2 Tage später, Krankenstation

Tja, da lag ich nun mit meinen 3 Problemen. Ich hatte keinen Job, kein Geld und keine Zähne. Kurze Zeit später durfte ich die Krankenstation verlassen und bekam den Job des Postboten im Knast. All die Briefe und Päckchen, die reinkamen, wurden zuerst von den Wärtern untersucht und dann von mir verteilt. Auf die Art konnte ich Kontakte schließen und mir nach und nach ein Geschäft aufbauen. Tommy? Scheiß auf Tommy. Wenn jemand was brauchte, kam er zu mir. Die Wärter hielten die Hände auf und drückten beide Augen zu. So erfuhr ich auch von einem Neuzugang und stellte mich gleich vor. Immerhin muss man expandieren. Wie ich gehört hatte, soll der Neue mit Koks erwischt worden sein. Und du ahnst es nicht, wer vor mir stand: der dicke Postbote.

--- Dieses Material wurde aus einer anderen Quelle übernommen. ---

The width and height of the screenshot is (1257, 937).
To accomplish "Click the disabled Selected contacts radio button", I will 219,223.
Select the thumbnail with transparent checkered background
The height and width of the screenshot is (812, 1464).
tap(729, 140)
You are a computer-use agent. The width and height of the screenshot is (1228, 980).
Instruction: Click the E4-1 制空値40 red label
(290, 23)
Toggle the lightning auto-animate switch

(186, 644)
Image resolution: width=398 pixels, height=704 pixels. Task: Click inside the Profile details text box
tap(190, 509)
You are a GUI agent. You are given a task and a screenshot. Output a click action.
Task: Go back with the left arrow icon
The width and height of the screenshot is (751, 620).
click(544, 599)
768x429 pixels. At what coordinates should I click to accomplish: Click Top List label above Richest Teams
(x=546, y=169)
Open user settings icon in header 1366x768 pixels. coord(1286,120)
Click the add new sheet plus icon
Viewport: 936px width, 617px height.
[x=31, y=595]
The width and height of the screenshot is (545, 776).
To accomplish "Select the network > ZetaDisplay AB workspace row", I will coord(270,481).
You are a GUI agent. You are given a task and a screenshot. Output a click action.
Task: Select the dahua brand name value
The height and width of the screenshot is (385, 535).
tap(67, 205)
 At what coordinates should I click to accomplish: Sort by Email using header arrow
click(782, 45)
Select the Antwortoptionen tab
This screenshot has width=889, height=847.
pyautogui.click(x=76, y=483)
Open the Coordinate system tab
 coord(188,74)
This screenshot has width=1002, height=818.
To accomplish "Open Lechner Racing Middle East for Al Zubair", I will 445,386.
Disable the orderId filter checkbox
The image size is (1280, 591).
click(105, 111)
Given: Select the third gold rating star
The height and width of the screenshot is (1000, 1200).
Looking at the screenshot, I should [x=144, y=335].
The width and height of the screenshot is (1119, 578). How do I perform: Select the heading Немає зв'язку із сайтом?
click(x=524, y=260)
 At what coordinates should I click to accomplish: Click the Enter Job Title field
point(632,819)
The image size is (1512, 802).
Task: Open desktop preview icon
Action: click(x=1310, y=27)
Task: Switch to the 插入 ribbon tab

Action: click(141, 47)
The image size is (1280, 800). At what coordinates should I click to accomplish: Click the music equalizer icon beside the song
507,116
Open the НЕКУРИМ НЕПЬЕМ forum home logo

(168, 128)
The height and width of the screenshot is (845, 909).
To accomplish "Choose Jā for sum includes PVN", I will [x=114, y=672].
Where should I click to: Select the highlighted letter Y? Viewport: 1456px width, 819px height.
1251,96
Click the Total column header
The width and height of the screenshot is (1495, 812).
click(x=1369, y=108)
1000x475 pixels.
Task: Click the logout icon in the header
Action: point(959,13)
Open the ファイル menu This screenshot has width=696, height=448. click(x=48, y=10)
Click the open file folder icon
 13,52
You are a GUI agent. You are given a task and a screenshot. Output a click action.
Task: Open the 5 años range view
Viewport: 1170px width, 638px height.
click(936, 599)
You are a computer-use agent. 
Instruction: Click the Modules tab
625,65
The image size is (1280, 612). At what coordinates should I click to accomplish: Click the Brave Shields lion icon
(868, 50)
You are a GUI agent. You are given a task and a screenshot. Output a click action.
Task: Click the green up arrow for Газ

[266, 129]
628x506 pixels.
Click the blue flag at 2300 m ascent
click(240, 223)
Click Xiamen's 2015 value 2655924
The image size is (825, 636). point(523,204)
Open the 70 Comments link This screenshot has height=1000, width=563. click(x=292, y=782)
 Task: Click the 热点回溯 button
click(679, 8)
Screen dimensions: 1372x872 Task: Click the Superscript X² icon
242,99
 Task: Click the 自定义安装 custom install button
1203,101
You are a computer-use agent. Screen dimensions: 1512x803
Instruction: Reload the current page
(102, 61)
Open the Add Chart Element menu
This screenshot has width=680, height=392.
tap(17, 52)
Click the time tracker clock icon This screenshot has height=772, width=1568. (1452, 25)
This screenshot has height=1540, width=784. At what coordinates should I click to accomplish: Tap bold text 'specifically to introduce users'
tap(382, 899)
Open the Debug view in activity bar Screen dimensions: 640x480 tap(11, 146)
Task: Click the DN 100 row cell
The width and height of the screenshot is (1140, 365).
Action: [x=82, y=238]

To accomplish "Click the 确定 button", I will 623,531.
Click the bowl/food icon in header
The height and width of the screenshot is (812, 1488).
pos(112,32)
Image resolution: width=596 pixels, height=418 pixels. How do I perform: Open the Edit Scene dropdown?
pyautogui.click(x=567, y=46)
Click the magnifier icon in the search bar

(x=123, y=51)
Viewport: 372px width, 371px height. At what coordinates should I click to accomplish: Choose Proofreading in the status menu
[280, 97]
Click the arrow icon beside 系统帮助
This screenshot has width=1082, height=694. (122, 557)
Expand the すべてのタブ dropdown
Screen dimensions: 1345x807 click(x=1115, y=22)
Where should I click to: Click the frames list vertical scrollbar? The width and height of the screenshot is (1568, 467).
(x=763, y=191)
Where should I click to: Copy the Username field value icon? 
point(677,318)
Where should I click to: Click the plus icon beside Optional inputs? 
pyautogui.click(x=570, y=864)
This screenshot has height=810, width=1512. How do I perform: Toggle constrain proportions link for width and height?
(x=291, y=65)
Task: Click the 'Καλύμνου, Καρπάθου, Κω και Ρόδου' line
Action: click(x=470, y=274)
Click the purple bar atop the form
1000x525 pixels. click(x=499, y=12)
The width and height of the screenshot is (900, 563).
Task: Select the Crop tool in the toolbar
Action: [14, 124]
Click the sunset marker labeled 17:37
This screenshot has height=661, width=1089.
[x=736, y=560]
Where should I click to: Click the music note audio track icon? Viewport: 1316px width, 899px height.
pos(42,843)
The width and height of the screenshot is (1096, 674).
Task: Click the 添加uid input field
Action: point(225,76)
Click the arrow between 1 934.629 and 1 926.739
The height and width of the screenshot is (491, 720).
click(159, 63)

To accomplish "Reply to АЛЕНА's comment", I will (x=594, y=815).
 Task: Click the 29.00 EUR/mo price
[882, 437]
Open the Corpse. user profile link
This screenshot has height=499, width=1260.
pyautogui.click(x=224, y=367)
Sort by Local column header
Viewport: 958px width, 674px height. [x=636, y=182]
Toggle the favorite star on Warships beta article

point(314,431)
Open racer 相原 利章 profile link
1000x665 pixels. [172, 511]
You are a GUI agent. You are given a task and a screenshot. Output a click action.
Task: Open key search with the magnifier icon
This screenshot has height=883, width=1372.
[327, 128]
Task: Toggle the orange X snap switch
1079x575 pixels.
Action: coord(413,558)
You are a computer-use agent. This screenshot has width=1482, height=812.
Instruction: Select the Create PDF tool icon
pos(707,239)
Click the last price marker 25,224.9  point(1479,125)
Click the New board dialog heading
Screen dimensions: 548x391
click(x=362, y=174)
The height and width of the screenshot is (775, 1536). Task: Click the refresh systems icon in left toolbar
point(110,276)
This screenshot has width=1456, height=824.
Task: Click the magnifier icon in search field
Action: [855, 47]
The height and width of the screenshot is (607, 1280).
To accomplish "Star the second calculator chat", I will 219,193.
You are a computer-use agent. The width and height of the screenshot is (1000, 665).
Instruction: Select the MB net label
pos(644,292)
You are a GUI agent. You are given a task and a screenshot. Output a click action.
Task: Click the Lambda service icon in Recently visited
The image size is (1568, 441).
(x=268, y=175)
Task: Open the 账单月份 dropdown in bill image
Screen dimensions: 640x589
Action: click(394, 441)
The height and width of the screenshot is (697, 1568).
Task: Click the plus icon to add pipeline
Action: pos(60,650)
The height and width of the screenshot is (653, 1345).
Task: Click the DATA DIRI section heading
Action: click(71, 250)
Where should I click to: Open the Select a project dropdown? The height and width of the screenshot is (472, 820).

Tja, meine Überraschung war groß. Für den Bruchteil einer Sekunde überlegte ich ihm Gleitmittel zu besorgen, denn das Bücken nach der Seife will gelernt sein. Aber ich ließ es bleiben. Immerhin war er schuld an der ganzen Sache. Wie er das mit dem Koks gemacht hat, habe ich nie erfahren, aber was soll’s. Ein paar Wochen später hörte ich von seinem Selbstmord und damit war die Sache erledigt. Diesmal aber wirklich.